[Given text]

Yes, you read that right. In an effort to stop the spread of the coronavirus, and out of wonderful compassion for its homeless substance abusers, San Francisco is putting them up in hotels and providing free alcohol, marijuana, and methadone.

Here’s how city officials are trying to justify this: “With regard to supporting people who are at risk, or who need to be in quarantine or isolation because they’re COVID positive, our focus needs to be on supporting them,” said Dr. Grant Colfax from San Francisco’s Department of Public Health. “Meeting them where they are so that they can be cared for in the most appropriate way. In the way that’s good for them and for our community.”

The city’s health department said harm reduction strategies are scientifically proven to be more effective than trying to force people to go cold turkey.

The department said staff has received deliveries for medical cannabis for those with prescriptions paid for by the guests or in whatever way they would ordinarily pay for that cannabis.

Excuse me? “In whatever way they would ordinarily pay for the cannabis.” You mean with their homeless person’s credit card? Don’t leave home without it? Oh wait, they don’t have a home.

Fox News had a headline on this story saying “San Francisco gives drugs, alcohol to homeless addicts in hotels during coronavirus, sparking debate.”

Gee ya think??

One Twitter user who describes himself as a formerly homeless addict in #recovery advocating for the #truth about homelessness and drug addiction said in a post, “I just found out that homeless placed in hotels in SF are being delivered Alcohol, Weed and Methadone because they identified as an addict/alcoholic for FREE. You’re supposed to be offering treatment. This is enabling and is wrong on many levels.”

San Francisco may be the only California city providing such great room service for homeless people, but it’s not the only city footing the bill for free hotel lodging.

[/Given text]

Tasks to complete
**1.** Return the part of the article on San Francisco's hotel program for homeless people from "Yes, you read" up to and including "marijuana, and methadone.".
**2.** In the article on San Francisco's hotel program for homeless people, which department is Dr. Grant Colfax from?
**3.** Write what comes next in the article on San Francisco's hotel program for homeless people, starting after its final sentence.

[Listed records]

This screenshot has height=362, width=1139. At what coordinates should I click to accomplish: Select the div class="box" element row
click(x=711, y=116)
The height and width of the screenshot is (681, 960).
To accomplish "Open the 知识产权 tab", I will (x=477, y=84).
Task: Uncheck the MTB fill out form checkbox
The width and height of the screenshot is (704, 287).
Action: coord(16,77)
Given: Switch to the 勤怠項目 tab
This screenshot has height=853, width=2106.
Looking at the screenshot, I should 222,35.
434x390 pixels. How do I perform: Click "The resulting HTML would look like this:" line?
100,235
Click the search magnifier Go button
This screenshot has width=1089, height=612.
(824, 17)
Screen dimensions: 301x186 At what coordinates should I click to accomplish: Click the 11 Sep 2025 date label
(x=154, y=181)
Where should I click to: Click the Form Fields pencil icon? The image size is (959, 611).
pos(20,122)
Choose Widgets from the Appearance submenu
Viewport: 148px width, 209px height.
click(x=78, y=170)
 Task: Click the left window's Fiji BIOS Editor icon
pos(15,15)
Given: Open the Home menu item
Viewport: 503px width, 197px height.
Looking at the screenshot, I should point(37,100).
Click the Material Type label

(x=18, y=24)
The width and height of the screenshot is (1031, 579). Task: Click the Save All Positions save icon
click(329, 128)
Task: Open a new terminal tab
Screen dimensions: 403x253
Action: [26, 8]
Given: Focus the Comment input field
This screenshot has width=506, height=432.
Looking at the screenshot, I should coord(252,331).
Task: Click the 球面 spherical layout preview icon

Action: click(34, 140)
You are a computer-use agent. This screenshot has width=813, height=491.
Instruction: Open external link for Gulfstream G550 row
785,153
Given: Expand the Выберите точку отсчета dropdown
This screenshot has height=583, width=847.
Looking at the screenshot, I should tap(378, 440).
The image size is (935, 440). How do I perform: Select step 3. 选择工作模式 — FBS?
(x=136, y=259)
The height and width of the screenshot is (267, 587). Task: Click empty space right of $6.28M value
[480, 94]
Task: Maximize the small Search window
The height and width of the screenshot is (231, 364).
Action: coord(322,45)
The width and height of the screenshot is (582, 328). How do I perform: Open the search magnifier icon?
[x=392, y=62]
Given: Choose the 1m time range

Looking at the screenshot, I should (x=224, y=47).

[/Listed records]

Task-by-task answers
**1.**
Yes, you read that right. In an effort to stop the spread of the coronavirus, and out of wonderful compassion for its homeless substance abusers, San Francisco is putting them up in hotels and providing free alcohol, marijuana, and methadone.

**2.** San Francisco's Department of Public Health.

**3.**
Gov. Gavin Newsom announced that the state has “acquired” over 15,000 hotel rooms to shelter homeless people during the coronavirus pandemic, including 5,025 Motel 6 rooms at 47 locations in 19 counties.

San Francisco alone had a goal of providing 8,250 rooms but fell far short of that. Fox News had a rather disturbing fact that “there was no formal punishment for failing to lease the 8,250 hotel rooms.”

The idea of formal punishment and Newsom’s boast of acquiring rooms makes us wonder how motels and hotels are being “encouraged” to participate in the program.

Some cities in southern California are pushing back.

Per Fox News, Los Angeles County prosecutors requested an emergency hearing with a federal judge Friday, alleging the cities of Lawndale and Bell Gardens threatened to terminate city permits for hotels and motels participating in the program.

Laguna Hills in Orange County is also pushing back against county plans to move homeless people into a hotel, the Orange County Register reported Thursday.

The city filed a lawsuit on Tuesday claiming the county’s plan “poses a direct threat to the health and safety of the surrounding community.”

For now, the plan is on hold while it is reviewed. “I don’t have enough before me that tells me the government can automatically do this,” Judge Thomas Delaney said.

Anyone else worried about what the government is automatically doing right now? It’s not just California, by the way. Seattle is doing it. Fort Lauderdale is doing it.

Listen, we’re all for helping homeless people get back on their feet and off the streets. We’re currently working on two tiny home village communities in our home state of Georgia specifically for homeless veterans. Beyond providing a roof over their heads, we want to provide them with the skills necessary to reintegrate into society and to learn and grow as individuals.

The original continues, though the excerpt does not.